Your Site Has Been (Not) Hacked

Understatement
By Andrew Davidson
on Nov. 1, 2022

PLEASE FORWARD THIS EMAIL TO SOMEONE IN YOUR COMPANY WHO IS ALLOWED TO MAKE IMPORTANT DECISIONS! (If you want to be fired for annoying higher-ups with obviously baseless threats from anonymous assholes)

We have hacked your website http://www.jawn.us and extracted your databases. Cool. You know there's no database on that site, right? What lazy IT professional would store a database on an unsecured (http://) server?

How did this happen?

Our team has found a vulnerability within your site that we were able to exploit. After finding the vulnerability we were able to get your database credentials and extract your entire database and move the information to an offshore server.. We bought your email address from another scammer and decided to go phishing for suckers.. Will we catch you? Also, we surreptitiously changed all the letter 'i's in this missive into 'í' (accent on i) which will throw so many spelling errors to get past the spam detectors.

What does this mean?

We will systematically go through a series of steps of totally damaging your reputation. First your database will be leaked or sold to the highest bidder which they will use with whatever their intentions are. Next if there are e-mails found they will be e-mailed that their information has been sold or leaked and your site http://www.jawn.us was at fault thusly damaging your reputation and having angry customers/associates with whatever angry customers/associates do. Lastly any links that you have indexed in the search engines will be de-indexed based off of blackhat techniques that we used in the past to de-index our targets.

Blackhat techniques to de-index me from all the major search engines? Not only impossible, but improbable, too. These knuckleheads couldn't break into one search engine company, let alone multiple nor do their tiny worthless week-old domains have any reputation that would affect SEO. All bullshit.

How do i stop this?

We are willing to refrain from destroying your site’s reputation for a small fee. The current fee is $3000 in bitcoins (BTC).

Please send the bitcoin to the following Bitcoin address (Make sure to copy and paste):

shitforbrainsassfacescammerscansuckmybigfatweiner

Once you have paid we will automatically get informed that it was your payment. Please note that you have to make payment within 5 days after receiving this e-mail or the database leak, e-mails dispatched, and de-index of your site WILL start!

How do you get notified of my identity on an anonymous payment system?
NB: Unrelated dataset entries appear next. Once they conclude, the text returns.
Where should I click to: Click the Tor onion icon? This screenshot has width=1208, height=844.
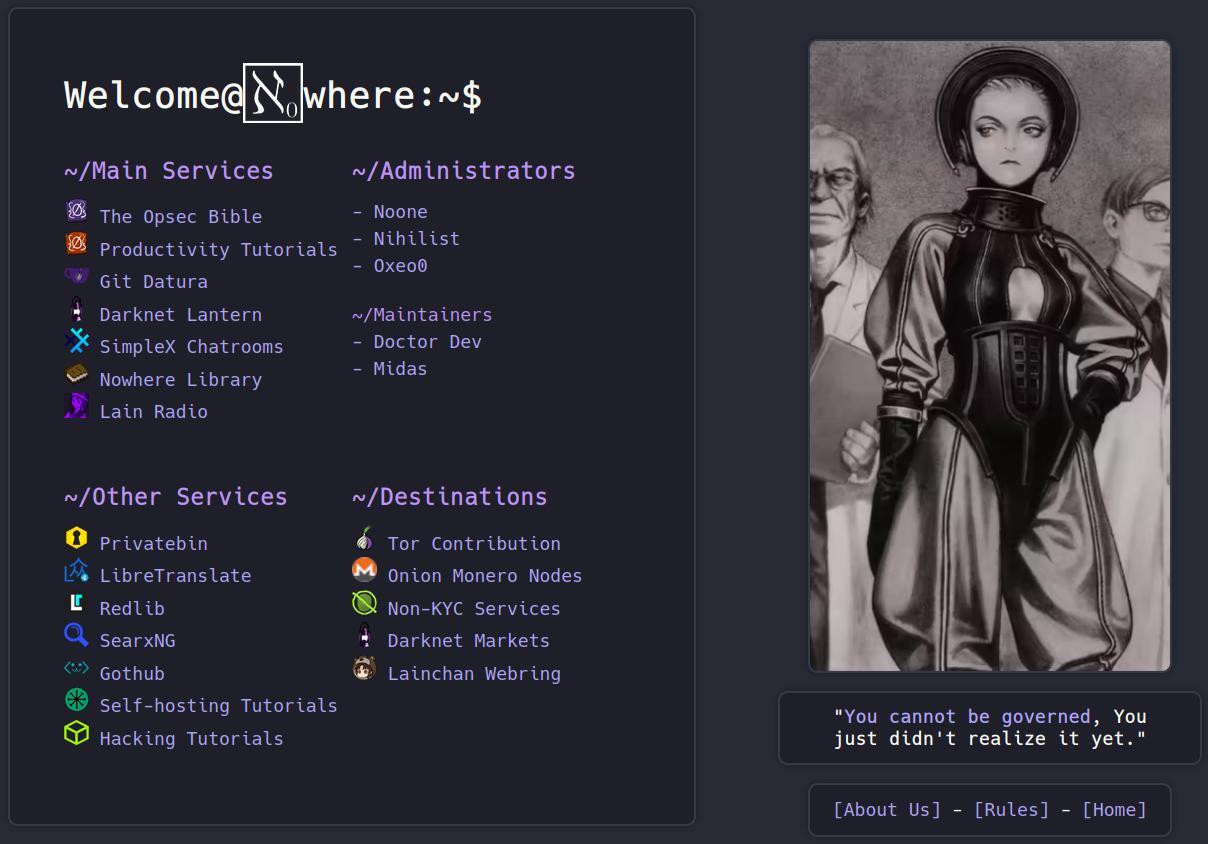[365, 538]
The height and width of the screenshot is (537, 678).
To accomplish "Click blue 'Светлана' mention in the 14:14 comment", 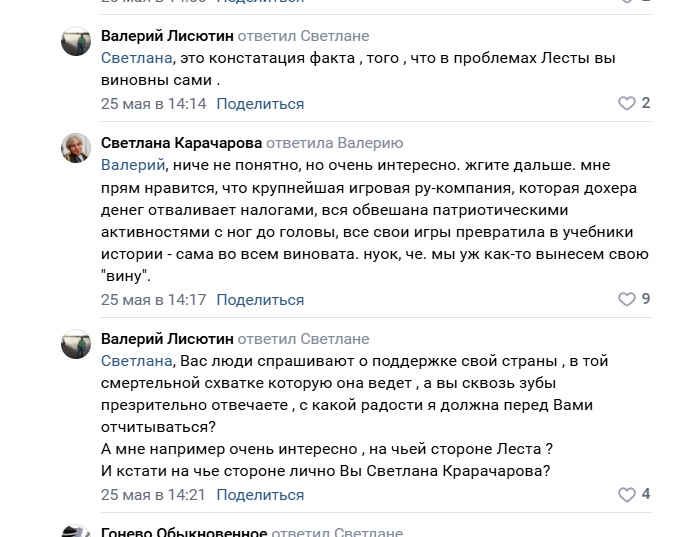I will coord(137,58).

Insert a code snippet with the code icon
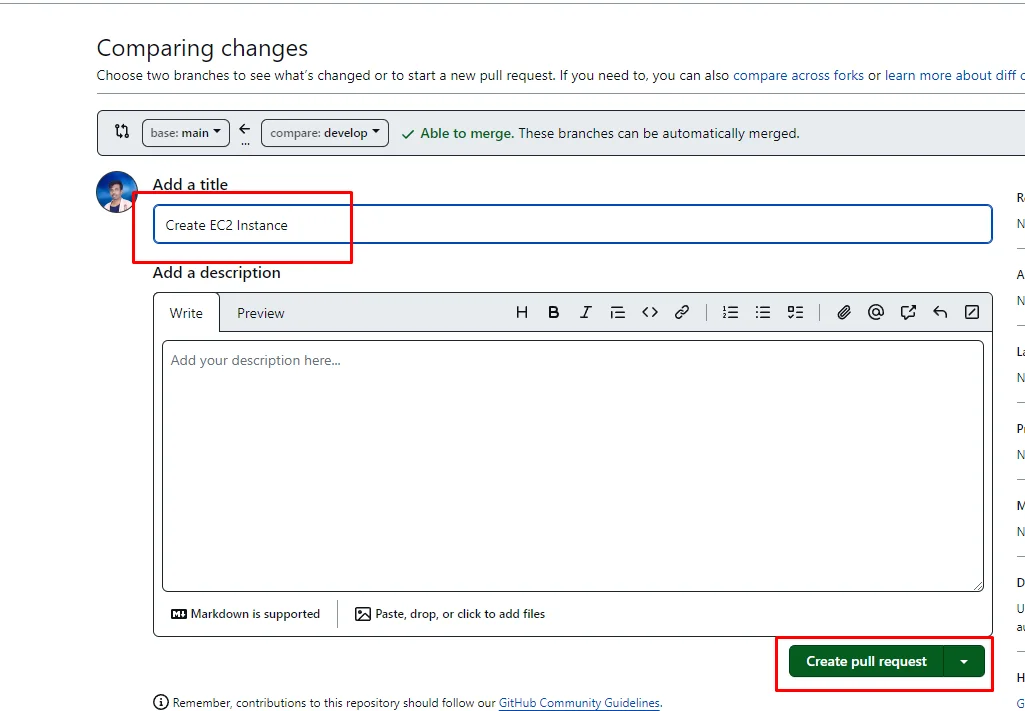(x=650, y=312)
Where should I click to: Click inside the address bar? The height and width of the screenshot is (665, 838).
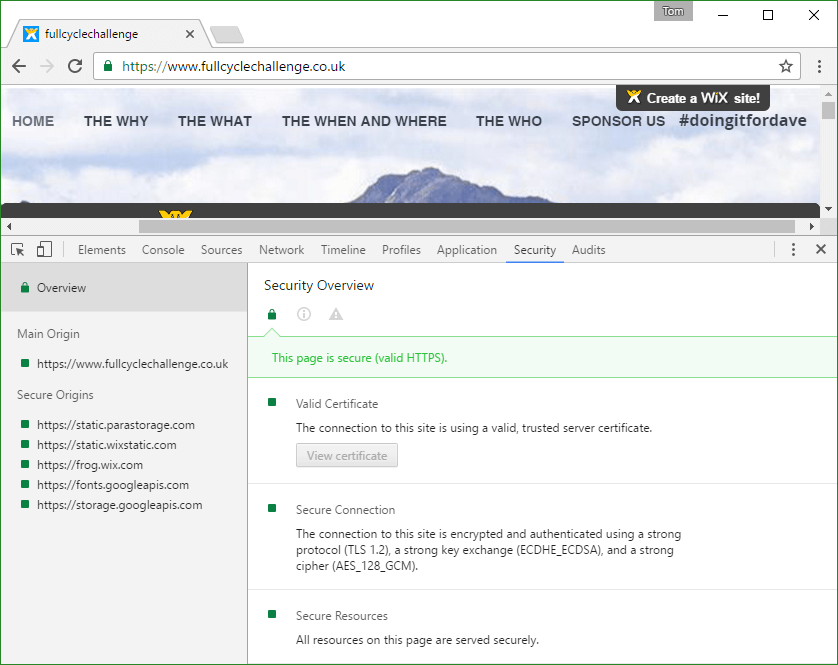click(x=400, y=66)
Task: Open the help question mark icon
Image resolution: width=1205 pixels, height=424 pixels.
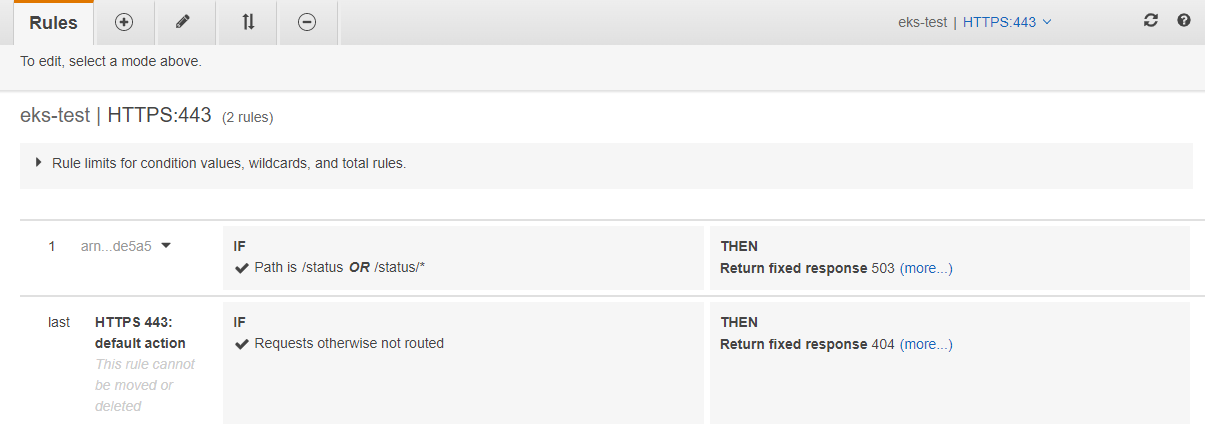Action: (1184, 20)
You should throw away this email immediately and never think of it again.

How do I get Bitcoins?

You can easily buy bitcoins via several websites or even offline from a Bitcoin-ATM. If you been tracking them at all, you'd think now is a terrible time to invest in them, and find the transaction fees are untenable for small transactions like this.

What if I don’t pay?

If you decide not to pay, we will start the attack at the indicated date and uphold it until you do, there’s no counter measure to this, you will only end up wasting more money trying to find a solution. We will completely destroy your reputation amongst google and your customers. You must come from a country where reputation matters. I live in the USA, and we elected that dumpster fire Trump. Reputation doesn't mean shit. And my customers must be as dumb as I to believe any of this poorly worded bullshit.

This is not a hoax, do not reply to this email, don’t try to reason or negotiate, we will not read any replies. Once you have paid we will stop what we were doing and you will never hear from us again! So, not only no way to contact you, no way to tell if you've begun or stopped this 'digital terror', and no way to tell if my reputation was actually harmed. Seems almost like... nothing will happen!

Please note that Bitcoin is anonymous and no one will find out that you have complied. Doesn't anonymous also mean that you won't know who sent you the Bitcoin, so how will you know who to target and whom not to target? This loophole absolves me of doing anything, right?